** What is required **
Every entry that follows should be output again, word for word.
□ □ □ □ □
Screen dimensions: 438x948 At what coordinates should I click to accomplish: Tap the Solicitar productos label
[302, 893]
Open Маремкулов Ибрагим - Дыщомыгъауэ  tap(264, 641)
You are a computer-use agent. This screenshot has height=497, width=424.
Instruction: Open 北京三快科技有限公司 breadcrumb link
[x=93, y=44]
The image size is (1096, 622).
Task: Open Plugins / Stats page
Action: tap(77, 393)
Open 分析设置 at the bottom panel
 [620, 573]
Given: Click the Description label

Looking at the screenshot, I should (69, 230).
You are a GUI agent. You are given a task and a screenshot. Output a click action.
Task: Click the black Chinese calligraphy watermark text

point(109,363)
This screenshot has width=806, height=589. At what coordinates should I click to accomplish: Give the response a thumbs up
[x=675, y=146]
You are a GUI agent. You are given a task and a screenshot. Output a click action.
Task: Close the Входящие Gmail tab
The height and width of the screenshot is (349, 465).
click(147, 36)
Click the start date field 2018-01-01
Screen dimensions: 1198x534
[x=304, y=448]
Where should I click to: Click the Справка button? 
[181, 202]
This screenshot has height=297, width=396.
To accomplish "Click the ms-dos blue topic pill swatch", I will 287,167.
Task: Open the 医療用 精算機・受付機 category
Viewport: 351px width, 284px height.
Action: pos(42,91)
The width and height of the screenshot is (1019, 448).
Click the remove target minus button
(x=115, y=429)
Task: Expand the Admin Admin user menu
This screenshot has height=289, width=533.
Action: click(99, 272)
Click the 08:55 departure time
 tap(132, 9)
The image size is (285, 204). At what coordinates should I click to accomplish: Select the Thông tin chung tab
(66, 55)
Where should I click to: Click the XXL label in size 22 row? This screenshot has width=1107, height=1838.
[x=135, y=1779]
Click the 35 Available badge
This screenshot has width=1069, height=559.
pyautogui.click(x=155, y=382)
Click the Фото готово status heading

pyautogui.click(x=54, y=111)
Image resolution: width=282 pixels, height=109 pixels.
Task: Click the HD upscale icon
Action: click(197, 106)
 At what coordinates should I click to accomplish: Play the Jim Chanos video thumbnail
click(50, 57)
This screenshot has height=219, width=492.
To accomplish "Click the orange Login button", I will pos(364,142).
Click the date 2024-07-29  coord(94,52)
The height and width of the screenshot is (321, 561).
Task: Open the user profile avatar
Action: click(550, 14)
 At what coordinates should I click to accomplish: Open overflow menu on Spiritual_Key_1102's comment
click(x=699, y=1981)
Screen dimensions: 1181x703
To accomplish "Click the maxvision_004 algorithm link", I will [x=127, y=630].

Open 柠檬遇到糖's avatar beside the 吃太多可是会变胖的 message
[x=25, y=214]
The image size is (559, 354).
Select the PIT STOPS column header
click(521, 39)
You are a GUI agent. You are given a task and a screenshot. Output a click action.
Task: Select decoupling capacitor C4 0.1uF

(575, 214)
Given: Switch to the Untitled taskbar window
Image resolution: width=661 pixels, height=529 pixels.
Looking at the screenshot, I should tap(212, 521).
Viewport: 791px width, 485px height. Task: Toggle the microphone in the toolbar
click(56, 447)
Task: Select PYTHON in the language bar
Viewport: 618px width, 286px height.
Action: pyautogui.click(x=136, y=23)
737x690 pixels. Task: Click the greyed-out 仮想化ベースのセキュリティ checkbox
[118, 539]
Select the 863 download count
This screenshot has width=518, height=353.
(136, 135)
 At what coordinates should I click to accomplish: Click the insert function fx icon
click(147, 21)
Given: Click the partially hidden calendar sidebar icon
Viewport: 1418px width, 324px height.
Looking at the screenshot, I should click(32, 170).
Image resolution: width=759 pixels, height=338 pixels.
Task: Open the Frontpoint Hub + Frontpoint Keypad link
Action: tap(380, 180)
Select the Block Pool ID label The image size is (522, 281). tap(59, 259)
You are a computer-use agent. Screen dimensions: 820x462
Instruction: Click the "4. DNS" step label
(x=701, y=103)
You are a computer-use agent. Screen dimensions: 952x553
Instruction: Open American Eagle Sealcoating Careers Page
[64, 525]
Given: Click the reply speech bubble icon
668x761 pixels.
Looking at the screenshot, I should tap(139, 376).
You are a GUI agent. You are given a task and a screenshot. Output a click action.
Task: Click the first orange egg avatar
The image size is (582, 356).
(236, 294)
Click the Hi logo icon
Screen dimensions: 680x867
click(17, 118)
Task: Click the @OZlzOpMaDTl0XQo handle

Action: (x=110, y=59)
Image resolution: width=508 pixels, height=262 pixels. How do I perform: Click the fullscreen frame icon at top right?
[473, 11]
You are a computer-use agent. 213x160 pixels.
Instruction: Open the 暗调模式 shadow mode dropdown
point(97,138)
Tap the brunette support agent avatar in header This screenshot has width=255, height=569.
□ □ □ □ □
** Answer area **
Screen dimensions: 438x948 At what coordinates should I click to accomplish: Tap the Solicitar productos label
[302, 893]
Open Маремкулов Ибрагим - Дыщомыгъауэ  tap(264, 641)
You are a computer-use agent. This screenshot has height=497, width=424.
Instruction: Open 北京三快科技有限公司 breadcrumb link
[x=93, y=44]
The image size is (1096, 622).
Task: Open Plugins / Stats page
Action: tap(77, 393)
Open 分析设置 at the bottom panel
 [620, 573]
Given: Click the Description label

Looking at the screenshot, I should (69, 230).
You are a GUI agent. You are given a task and a screenshot. Output a click action.
Task: Click the black Chinese calligraphy watermark text

point(109,363)
This screenshot has width=806, height=589. At what coordinates should I click to accomplish: Give the response a thumbs up
[x=675, y=146]
You are a GUI agent. You are given a task and a screenshot. Output a click action.
Task: Close the Входящие Gmail tab
The height and width of the screenshot is (349, 465).
click(147, 36)
Click the start date field 2018-01-01
Screen dimensions: 1198x534
[x=304, y=448]
Where should I click to: Click the Справка button? 
[181, 202]
This screenshot has height=297, width=396.
To accomplish "Click the ms-dos blue topic pill swatch", I will 287,167.
Task: Open the 医療用 精算機・受付機 category
Viewport: 351px width, 284px height.
Action: pos(42,91)
The width and height of the screenshot is (1019, 448).
Click the remove target minus button
(x=115, y=429)
Task: Expand the Admin Admin user menu
This screenshot has height=289, width=533.
Action: click(99, 272)
Click the 08:55 departure time
 tap(132, 9)
The image size is (285, 204). At what coordinates should I click to accomplish: Select the Thông tin chung tab
(66, 55)
Where should I click to: Click the XXL label in size 22 row? This screenshot has width=1107, height=1838.
[x=135, y=1779]
Click the 35 Available badge
This screenshot has width=1069, height=559.
pyautogui.click(x=155, y=382)
Click the Фото готово status heading

pyautogui.click(x=54, y=111)
Image resolution: width=282 pixels, height=109 pixels.
Task: Click the HD upscale icon
Action: click(197, 106)
 At what coordinates should I click to accomplish: Play the Jim Chanos video thumbnail
click(50, 57)
This screenshot has height=219, width=492.
To accomplish "Click the orange Login button", I will pos(364,142).
Click the date 2024-07-29  coord(94,52)
The height and width of the screenshot is (321, 561).
Task: Open the user profile avatar
Action: click(550, 14)
 At what coordinates should I click to accomplish: Open overflow menu on Spiritual_Key_1102's comment
click(x=699, y=1981)
Screen dimensions: 1181x703
To accomplish "Click the maxvision_004 algorithm link", I will [x=127, y=630].

Open 柠檬遇到糖's avatar beside the 吃太多可是会变胖的 message
[x=25, y=214]
The image size is (559, 354).
Select the PIT STOPS column header
click(521, 39)
You are a GUI agent. You are given a task and a screenshot. Output a click action.
Task: Select decoupling capacitor C4 0.1uF

(575, 214)
Given: Switch to the Untitled taskbar window
Image resolution: width=661 pixels, height=529 pixels.
Looking at the screenshot, I should tap(212, 521).
Viewport: 791px width, 485px height. Task: Toggle the microphone in the toolbar
click(56, 447)
Task: Select PYTHON in the language bar
Viewport: 618px width, 286px height.
Action: pyautogui.click(x=136, y=23)
737x690 pixels. Task: Click the greyed-out 仮想化ベースのセキュリティ checkbox
[118, 539]
Select the 863 download count
This screenshot has width=518, height=353.
(136, 135)
 At what coordinates should I click to accomplish: Click the insert function fx icon
click(147, 21)
Given: Click the partially hidden calendar sidebar icon
Viewport: 1418px width, 324px height.
Looking at the screenshot, I should click(32, 170).
Image resolution: width=759 pixels, height=338 pixels.
Task: Open the Frontpoint Hub + Frontpoint Keypad link
Action: tap(380, 180)
Select the Block Pool ID label The image size is (522, 281). tap(59, 259)
You are a computer-use agent. Screen dimensions: 820x462
Instruction: Click the "4. DNS" step label
(x=701, y=103)
You are a computer-use agent. Screen dimensions: 952x553
Instruction: Open American Eagle Sealcoating Careers Page
[64, 525]
Given: Click the reply speech bubble icon
668x761 pixels.
Looking at the screenshot, I should tap(139, 376).
You are a GUI agent. You are given a task and a screenshot. Output a click action.
Task: Click the first orange egg avatar
The image size is (582, 356).
(236, 294)
Click the Hi logo icon
Screen dimensions: 680x867
click(17, 118)
Task: Click the @OZlzOpMaDTl0XQo handle

Action: (x=110, y=59)
Image resolution: width=508 pixels, height=262 pixels. How do I perform: Click the fullscreen frame icon at top right?
[473, 11]
You are a computer-use agent. 213x160 pixels.
Instruction: Open the 暗调模式 shadow mode dropdown
point(97,138)
Tap the brunette support agent avatar in header This screenshot has width=255, height=569.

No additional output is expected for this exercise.